- [INSTRUCTIONS TO FOLLOW]
Return all of the data that follows precisely, leaving every image out.

Start of Block

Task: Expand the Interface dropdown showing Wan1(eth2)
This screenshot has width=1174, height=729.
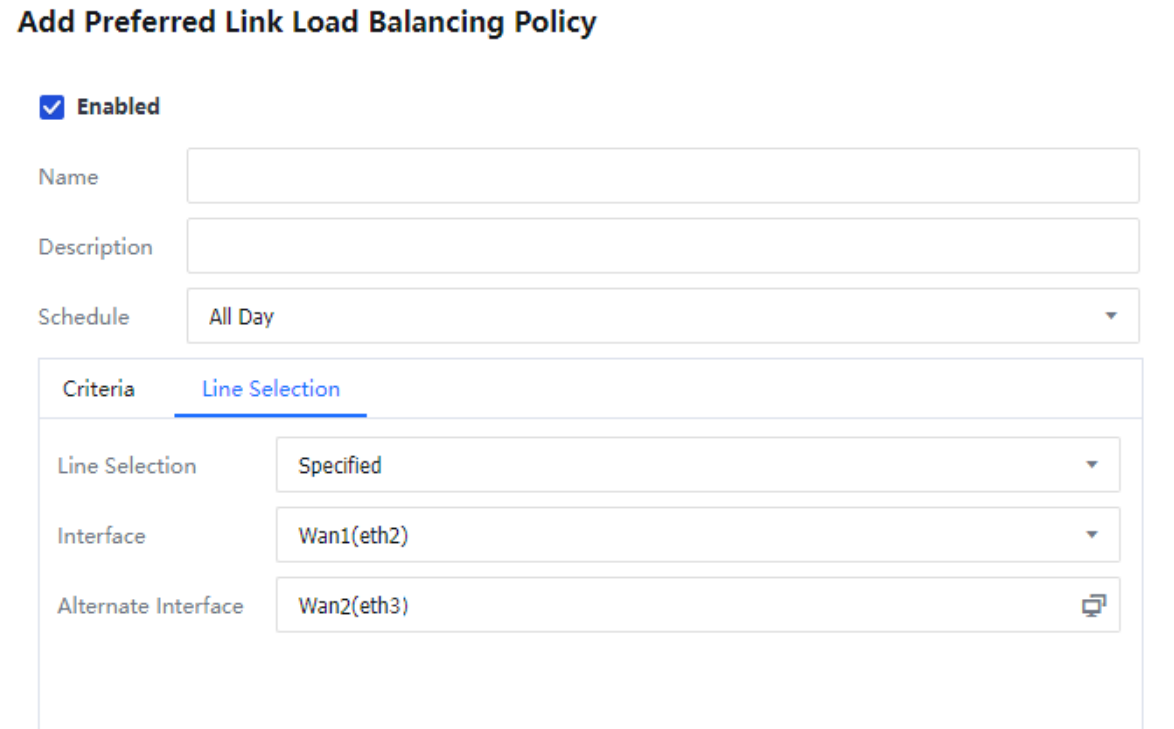Action: click(x=680, y=535)
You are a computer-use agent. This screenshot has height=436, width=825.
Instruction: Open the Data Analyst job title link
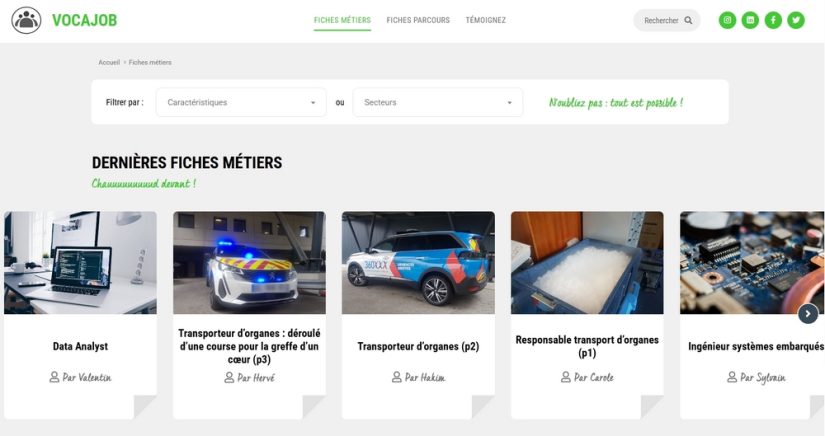click(80, 346)
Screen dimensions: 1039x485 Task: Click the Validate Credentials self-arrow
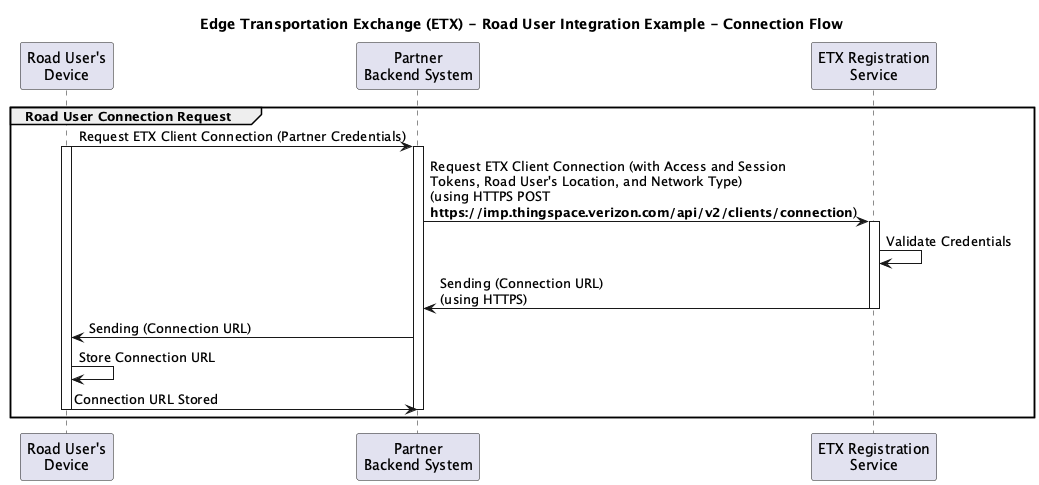(x=901, y=257)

End of Block

- [RESPONSE AREA]
Task: Expand the Interface dropdown showing Wan1(eth2)
This screenshot has width=1174, height=729.
Action: click(x=680, y=535)
You are a computer-use agent. This screenshot has height=436, width=825.
Instruction: Open the Data Analyst job title link
click(80, 346)
Screen dimensions: 1039x485 Task: Click the Validate Credentials self-arrow
(x=901, y=257)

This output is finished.